I'm a bit surprised by the slides. Here's the guru of UI design at Microsoft and he's not able to realize that his slides are incorrectly designed: when I look at the "prototype" slides, I can't help myself from wondering which labels is the title. My attention is focused on the big/bold "prototype" label and I have to force myself to look at the top of the slide to figure out which prototype will be highlighted.

If he thinks that people read from bottom to top and from thin to bold, I don't get how he landed at this position at Microsoft.

The jump from Word for Windows version 2 to 6 was nicely overlooked - and the rest seemed like a list of initiatives designed to annoy the power user - the office assistant, intellimenus.... i place the ribbon in the same boat, except you can't turn the bloody thing off.

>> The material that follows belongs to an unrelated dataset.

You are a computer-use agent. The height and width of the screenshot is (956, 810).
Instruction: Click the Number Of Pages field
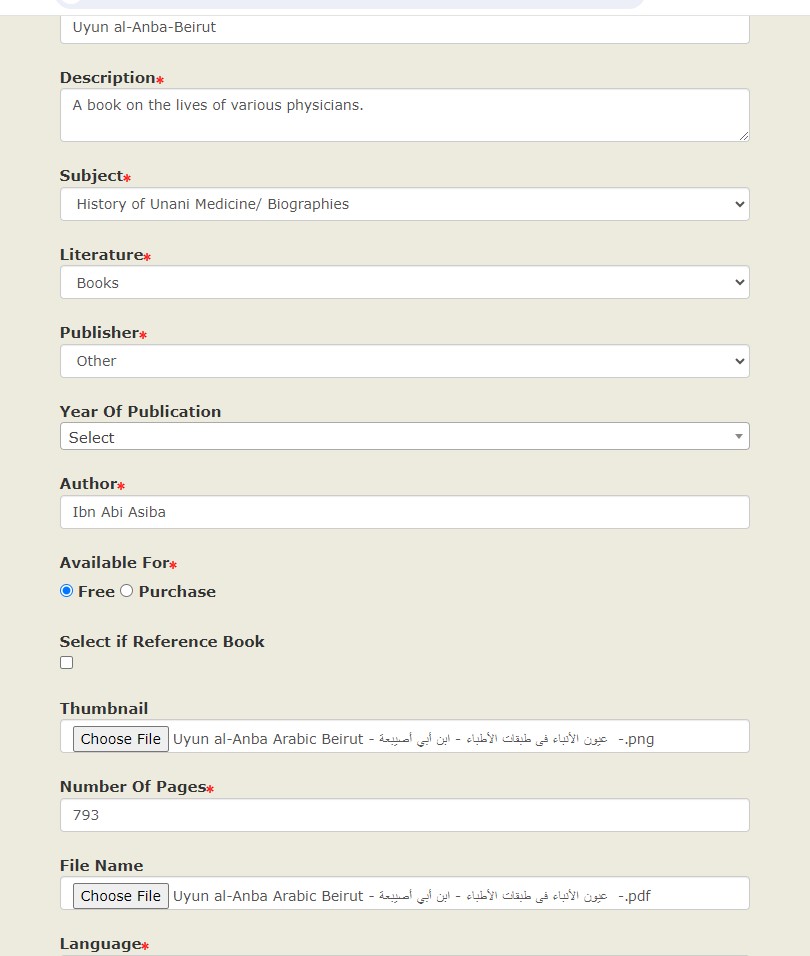pyautogui.click(x=404, y=815)
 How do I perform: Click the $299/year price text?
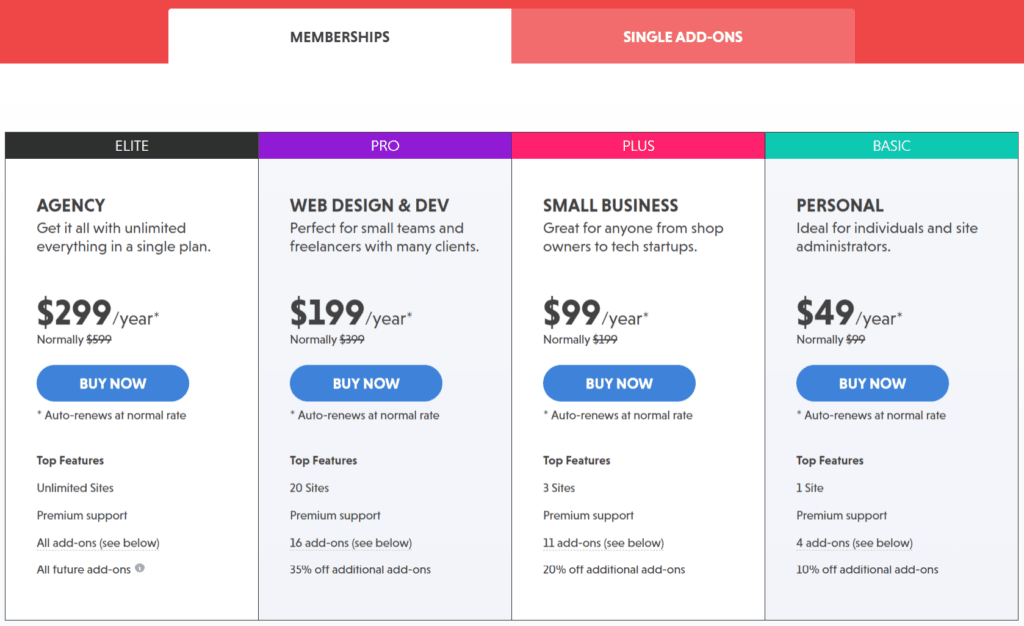[91, 315]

The "list of initiatives designed to annoy the power user" annoyed *everyone* equally. They were well-intended but didn't really work - and never got taken out of the product, save for toning down the assistant! And toolbars and menus didn't scale. In the face of this and of the overwhelming number of feature requests asking for stuff that's *already in there*, there's something to be said for starting over.

I don't get around Ribbon really well yet, but I can make an educated guess, I can add entire Ribbon groups to the custom toolbar, I won't lose vertical space as I select images or charts and the UI won't keep shifting left and right. You can't turn the bloody thing off for the simple reason that it's not some sort of annoying filter over the rest of the UI (including the previous filters), it IS the new UI.